大井川通信

大井川あたりの事ども

『初心者のための天台望遠鏡の作り方 屈折篇』 誠文堂新光社 1967

子どもの時の懐かしい蔵書シリーズ。ブルーの地味な表紙の薄い本と、再会を果たせて感無量だ。

1940年生まれのエコノミスト野口悠紀雄さんの本に、子どもの時、天体望遠鏡を自作したことが書いてある。おそらく、1950年代には、レンズ等を購入して、あとは自作するのが、天文好きな子どもには普通のことだったのだだろう。

本の中身は、書籍や雑誌からの記事を集めたもので、こんな調子の本文が続く。

「Nさん、いよいよお小づかいがたまって望遠鏡をつくられるとのこと、よかったですね。一生けん命に小づかいをためて望遠鏡を作り、星をのぞくよろこび。Nさん、これは星を愛する者にとって最高のよろこびでしょう」

僕が星に興味をもった頃は、1970年代に入っていたから、デパートには安価な子ども向きの天体望遠鏡の入門機が並んでいる時代だった。はじめて手にした望遠鏡は、学習雑誌の付録を組み立てたものだったけれど、お年玉をつかって一番安いメーカー品をデパートで買ったときは、本当にうれしかった。(その簡素な三脚の望遠鏡は、今目の前に置かれている)

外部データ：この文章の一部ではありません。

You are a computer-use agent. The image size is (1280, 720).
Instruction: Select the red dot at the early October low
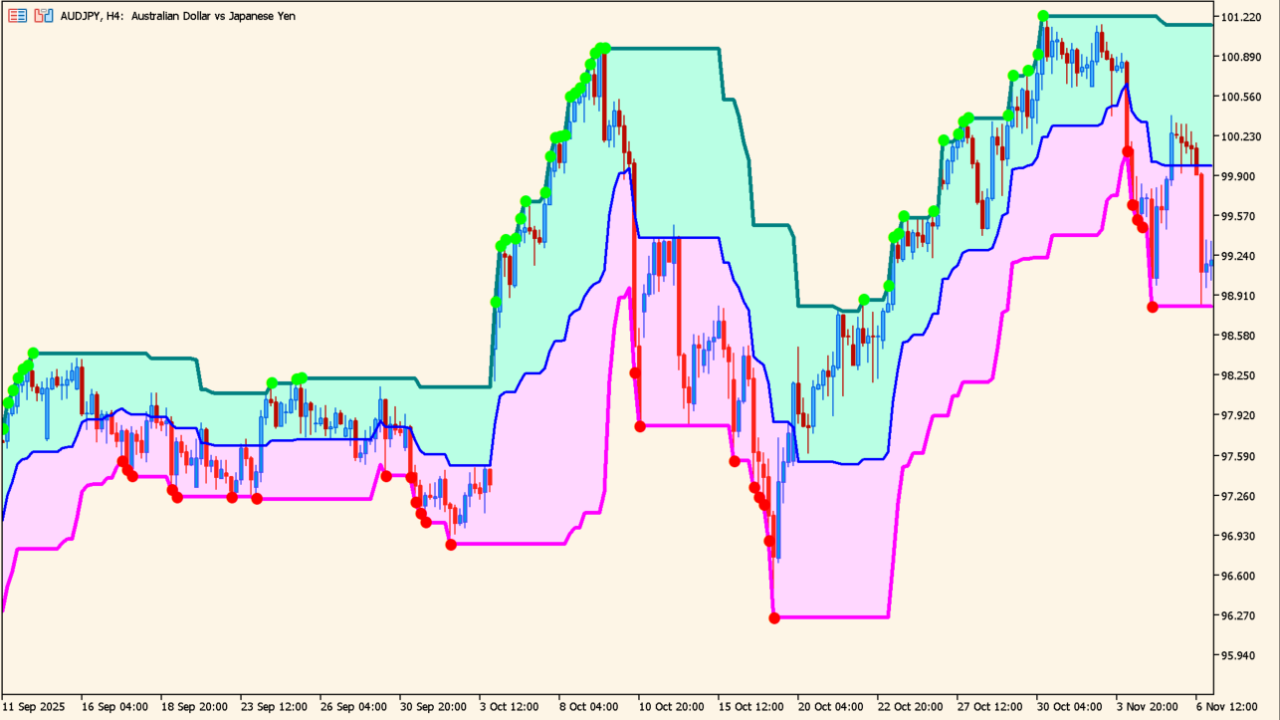451,544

それでも、この本を見ながら、自宅にあった古いレンズを組み合わせて、小さな望遠鏡を手作りした思い出がある。ラムスデンという形式の接眼レンズを作って、それが実際に使えたときには感激した。

おそらく今では、よほどの趣味人でもなければ天体望遠鏡の自作などしないだろう。モノづくりの時代の証言者のような小さな本だ。